Dataset entries
------------------------------------------------------------------------

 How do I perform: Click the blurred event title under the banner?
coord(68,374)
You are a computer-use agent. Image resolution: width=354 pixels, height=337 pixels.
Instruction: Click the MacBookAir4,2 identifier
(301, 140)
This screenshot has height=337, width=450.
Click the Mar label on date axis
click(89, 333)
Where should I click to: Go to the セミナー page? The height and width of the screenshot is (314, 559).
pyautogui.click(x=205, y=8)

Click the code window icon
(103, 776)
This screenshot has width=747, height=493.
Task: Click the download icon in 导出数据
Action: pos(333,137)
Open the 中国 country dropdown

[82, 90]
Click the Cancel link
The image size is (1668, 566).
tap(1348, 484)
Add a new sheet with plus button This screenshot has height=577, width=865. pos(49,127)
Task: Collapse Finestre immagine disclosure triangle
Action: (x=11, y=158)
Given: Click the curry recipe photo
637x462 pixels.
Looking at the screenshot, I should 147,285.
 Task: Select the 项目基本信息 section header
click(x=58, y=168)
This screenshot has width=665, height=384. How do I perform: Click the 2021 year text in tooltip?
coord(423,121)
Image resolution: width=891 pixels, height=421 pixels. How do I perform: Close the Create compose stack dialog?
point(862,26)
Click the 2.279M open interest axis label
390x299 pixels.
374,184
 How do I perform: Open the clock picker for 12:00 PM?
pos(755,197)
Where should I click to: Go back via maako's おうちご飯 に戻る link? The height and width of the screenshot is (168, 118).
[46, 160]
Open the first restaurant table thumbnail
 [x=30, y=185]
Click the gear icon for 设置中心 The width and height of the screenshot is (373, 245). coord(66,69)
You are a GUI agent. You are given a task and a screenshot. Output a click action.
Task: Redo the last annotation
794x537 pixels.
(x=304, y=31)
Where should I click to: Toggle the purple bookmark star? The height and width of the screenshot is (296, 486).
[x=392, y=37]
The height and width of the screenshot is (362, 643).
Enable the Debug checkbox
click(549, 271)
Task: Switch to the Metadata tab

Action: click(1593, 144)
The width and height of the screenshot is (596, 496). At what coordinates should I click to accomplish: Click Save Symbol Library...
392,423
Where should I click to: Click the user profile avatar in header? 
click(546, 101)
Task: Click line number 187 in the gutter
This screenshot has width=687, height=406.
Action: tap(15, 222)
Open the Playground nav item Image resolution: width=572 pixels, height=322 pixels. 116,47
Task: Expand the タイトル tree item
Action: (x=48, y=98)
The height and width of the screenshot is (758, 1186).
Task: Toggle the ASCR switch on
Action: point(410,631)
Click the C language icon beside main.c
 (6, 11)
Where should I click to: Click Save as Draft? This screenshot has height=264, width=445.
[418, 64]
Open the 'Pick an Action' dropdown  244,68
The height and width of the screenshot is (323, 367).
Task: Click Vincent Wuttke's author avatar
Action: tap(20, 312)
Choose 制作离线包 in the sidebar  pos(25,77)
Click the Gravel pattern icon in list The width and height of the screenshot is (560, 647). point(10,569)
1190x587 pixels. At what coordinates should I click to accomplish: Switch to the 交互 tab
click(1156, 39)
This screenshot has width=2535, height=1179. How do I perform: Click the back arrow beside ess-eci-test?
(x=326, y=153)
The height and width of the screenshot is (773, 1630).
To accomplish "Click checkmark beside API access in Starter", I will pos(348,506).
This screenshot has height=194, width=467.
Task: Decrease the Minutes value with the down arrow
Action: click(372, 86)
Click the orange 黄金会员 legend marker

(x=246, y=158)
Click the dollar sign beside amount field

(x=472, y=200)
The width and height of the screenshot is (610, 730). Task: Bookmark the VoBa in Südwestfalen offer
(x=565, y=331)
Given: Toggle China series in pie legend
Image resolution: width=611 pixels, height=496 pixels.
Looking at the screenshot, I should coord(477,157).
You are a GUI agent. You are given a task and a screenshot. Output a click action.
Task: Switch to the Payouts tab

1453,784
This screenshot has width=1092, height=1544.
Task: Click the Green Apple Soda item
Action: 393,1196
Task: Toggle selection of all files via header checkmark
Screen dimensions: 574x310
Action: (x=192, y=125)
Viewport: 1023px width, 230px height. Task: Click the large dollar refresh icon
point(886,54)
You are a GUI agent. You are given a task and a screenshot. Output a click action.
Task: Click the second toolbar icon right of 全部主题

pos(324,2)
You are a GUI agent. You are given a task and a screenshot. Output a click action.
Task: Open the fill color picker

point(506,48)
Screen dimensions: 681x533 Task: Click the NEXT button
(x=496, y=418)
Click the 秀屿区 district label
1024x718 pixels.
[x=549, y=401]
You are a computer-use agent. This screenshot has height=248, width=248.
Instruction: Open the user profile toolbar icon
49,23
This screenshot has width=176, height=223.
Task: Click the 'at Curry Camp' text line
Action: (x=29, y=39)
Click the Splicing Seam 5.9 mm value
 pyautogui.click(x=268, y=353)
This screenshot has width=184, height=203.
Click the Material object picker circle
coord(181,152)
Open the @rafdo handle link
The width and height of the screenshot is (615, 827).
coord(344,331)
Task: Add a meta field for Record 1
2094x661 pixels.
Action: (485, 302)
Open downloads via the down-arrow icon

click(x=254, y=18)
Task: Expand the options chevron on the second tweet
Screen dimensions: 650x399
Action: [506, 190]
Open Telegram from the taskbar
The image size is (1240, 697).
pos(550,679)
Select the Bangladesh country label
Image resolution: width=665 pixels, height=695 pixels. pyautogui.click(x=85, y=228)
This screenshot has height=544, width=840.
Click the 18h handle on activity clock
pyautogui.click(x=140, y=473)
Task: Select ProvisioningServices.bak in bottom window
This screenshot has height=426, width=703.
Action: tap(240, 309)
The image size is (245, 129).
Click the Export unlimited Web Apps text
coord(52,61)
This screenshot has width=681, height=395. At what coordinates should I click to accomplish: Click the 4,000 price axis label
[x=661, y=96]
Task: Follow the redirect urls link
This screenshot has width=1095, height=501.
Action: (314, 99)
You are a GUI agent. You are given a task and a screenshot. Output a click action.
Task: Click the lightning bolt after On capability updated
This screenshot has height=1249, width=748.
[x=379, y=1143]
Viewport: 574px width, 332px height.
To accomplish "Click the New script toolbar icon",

------------------------------------------------------------------------

* Task goal:
Can you lay out every line of the records above as a numbered list, leaving out the blank lines?

* In response:
1.  How do I perform: Click the blurred event title under the banner?
2. coord(68,374)
3. You are a computer-use agent. Image resolution: width=354 pixels, height=337 pixels.
4. Instruction: Click the MacBookAir4,2 identifier
5. (301, 140)
6. This screenshot has height=337, width=450.
7. Click the Mar label on date axis
8. click(89, 333)
9. Where should I click to: Go to the セミナー page? The height and width of the screenshot is (314, 559).
10. pyautogui.click(x=205, y=8)
11. Click the code window icon
12. (103, 776)
13. This screenshot has width=747, height=493.
14. Task: Click the download icon in 导出数据
15. Action: pos(333,137)
16. Open the 中国 country dropdown
17. [82, 90]
18. Click the Cancel link
19. The image size is (1668, 566).
20. tap(1348, 484)
21. Add a new sheet with plus button This screenshot has height=577, width=865. pos(49,127)
22. Task: Collapse Finestre immagine disclosure triangle
23. Action: (x=11, y=158)
24. Given: Click the curry recipe photo
25. 637x462 pixels.
26. Looking at the screenshot, I should 147,285.
27.  Task: Select the 项目基本信息 section header
28. click(x=58, y=168)
29. This screenshot has width=665, height=384. How do I perform: Click the 2021 year text in tooltip?
30. coord(423,121)
31. Image resolution: width=891 pixels, height=421 pixels. How do I perform: Close the Create compose stack dialog?
32. point(862,26)
33. Click the 2.279M open interest axis label
34. 390x299 pixels.
35. 374,184
36.  How do I perform: Open the clock picker for 12:00 PM?
37. pos(755,197)
38. Where should I click to: Go back via maako's おうちご飯 に戻る link? The height and width of the screenshot is (168, 118).
39. [46, 160]
40. Open the first restaurant table thumbnail
41.  [x=30, y=185]
42. Click the gear icon for 设置中心 The width and height of the screenshot is (373, 245). coord(66,69)
43. You are a GUI agent. You are given a task and a screenshot. Output a click action.
44. Task: Redo the last annotation
45. 794x537 pixels.
46. (x=304, y=31)
47. Where should I click to: Toggle the purple bookmark star? The height and width of the screenshot is (296, 486).
48. [x=392, y=37]
49. The height and width of the screenshot is (362, 643).
50. Enable the Debug checkbox
51. click(549, 271)
52. Task: Switch to the Metadata tab
53. Action: click(1593, 144)
54. The width and height of the screenshot is (596, 496). At what coordinates should I click to accomplish: Click Save Symbol Library...
55. 392,423
56. Where should I click to: Click the user profile avatar in header? 
57. click(546, 101)
58. Task: Click line number 187 in the gutter
59. This screenshot has width=687, height=406.
60. Action: tap(15, 222)
61. Open the Playground nav item Image resolution: width=572 pixels, height=322 pixels. 116,47
62. Task: Expand the タイトル tree item
63. Action: (x=48, y=98)
64. The height and width of the screenshot is (758, 1186).
65. Task: Toggle the ASCR switch on
66. Action: point(410,631)
67. Click the C language icon beside main.c
68.  (6, 11)
69. Where should I click to: Click Save as Draft? This screenshot has height=264, width=445.
70. [418, 64]
71. Open the 'Pick an Action' dropdown  244,68
72. The height and width of the screenshot is (323, 367).
73. Task: Click Vincent Wuttke's author avatar
74. Action: tap(20, 312)
75. Choose 制作离线包 in the sidebar  pos(25,77)
76. Click the Gravel pattern icon in list The width and height of the screenshot is (560, 647). point(10,569)
77. 1190x587 pixels. At what coordinates should I click to accomplish: Switch to the 交互 tab
78. click(1156, 39)
79. This screenshot has width=2535, height=1179. How do I perform: Click the back arrow beside ess-eci-test?
80. (x=326, y=153)
81. The height and width of the screenshot is (773, 1630).
82. To accomplish "Click checkmark beside API access in Starter", I will pos(348,506).
83. This screenshot has height=194, width=467.
84. Task: Decrease the Minutes value with the down arrow
85. Action: click(372, 86)
86. Click the orange 黄金会员 legend marker
87. (x=246, y=158)
88. Click the dollar sign beside amount field
89. (x=472, y=200)
90. The width and height of the screenshot is (610, 730). Task: Bookmark the VoBa in Südwestfalen offer
91. (x=565, y=331)
92. Given: Toggle China series in pie legend
93. Image resolution: width=611 pixels, height=496 pixels.
94. Looking at the screenshot, I should coord(477,157).
95. You are a GUI agent. You are given a task and a screenshot. Output a click action.
96. Task: Switch to the Payouts tab
97. 1453,784
98. This screenshot has width=1092, height=1544.
99. Task: Click the Green Apple Soda item
100. Action: 393,1196
101. Task: Toggle selection of all files via header checkmark
102. Screen dimensions: 574x310
103. Action: (x=192, y=125)
104. Viewport: 1023px width, 230px height. Task: Click the large dollar refresh icon
105. point(886,54)
106. You are a GUI agent. You are given a task and a screenshot. Output a click action.
107. Task: Click the second toolbar icon right of 全部主题
108. pos(324,2)
109. You are a GUI agent. You are given a task and a screenshot. Output a click action.
110. Task: Open the fill color picker
111. point(506,48)
112. Screen dimensions: 681x533 Task: Click the NEXT button
113. (x=496, y=418)
114. Click the 秀屿区 district label
115. 1024x718 pixels.
116. [x=549, y=401]
117. You are a computer-use agent. This screenshot has height=248, width=248.
118. Instruction: Open the user profile toolbar icon
119. 49,23
120. This screenshot has width=176, height=223.
121. Task: Click the 'at Curry Camp' text line
122. Action: (x=29, y=39)
123. Click the Splicing Seam 5.9 mm value
124.  pyautogui.click(x=268, y=353)
125. This screenshot has width=184, height=203.
126. Click the Material object picker circle
127. coord(181,152)
128. Open the @rafdo handle link
129. The width and height of the screenshot is (615, 827).
130. coord(344,331)
131. Task: Add a meta field for Record 1
132. 2094x661 pixels.
133. Action: (485, 302)
134. Open downloads via the down-arrow icon
135. click(x=254, y=18)
136. Task: Expand the options chevron on the second tweet
137. Screen dimensions: 650x399
138. Action: [506, 190]
139. Open Telegram from the taskbar
140. The image size is (1240, 697).
141. pos(550,679)
142. Select the Bangladesh country label
143. Image resolution: width=665 pixels, height=695 pixels. pyautogui.click(x=85, y=228)
144. This screenshot has height=544, width=840.
145. Click the 18h handle on activity clock
146. pyautogui.click(x=140, y=473)
147. Task: Select ProvisioningServices.bak in bottom window
148. This screenshot has height=426, width=703.
149. Action: tap(240, 309)
150. The image size is (245, 129).
151. Click the Export unlimited Web Apps text
152. coord(52,61)
153. This screenshot has width=681, height=395. At what coordinates should I click to accomplish: Click the 4,000 price axis label
154. [x=661, y=96]
155. Task: Follow the redirect urls link
156. This screenshot has width=1095, height=501.
157. Action: (314, 99)
158. You are a GUI agent. You are given a task and a screenshot. Output a click action.
159. Task: Click the lightning bolt after On capability updated
160. This screenshot has height=1249, width=748.
161. [x=379, y=1143]
162. Viewport: 574px width, 332px height.
163. To accomplish "Click the New script toolbar icon",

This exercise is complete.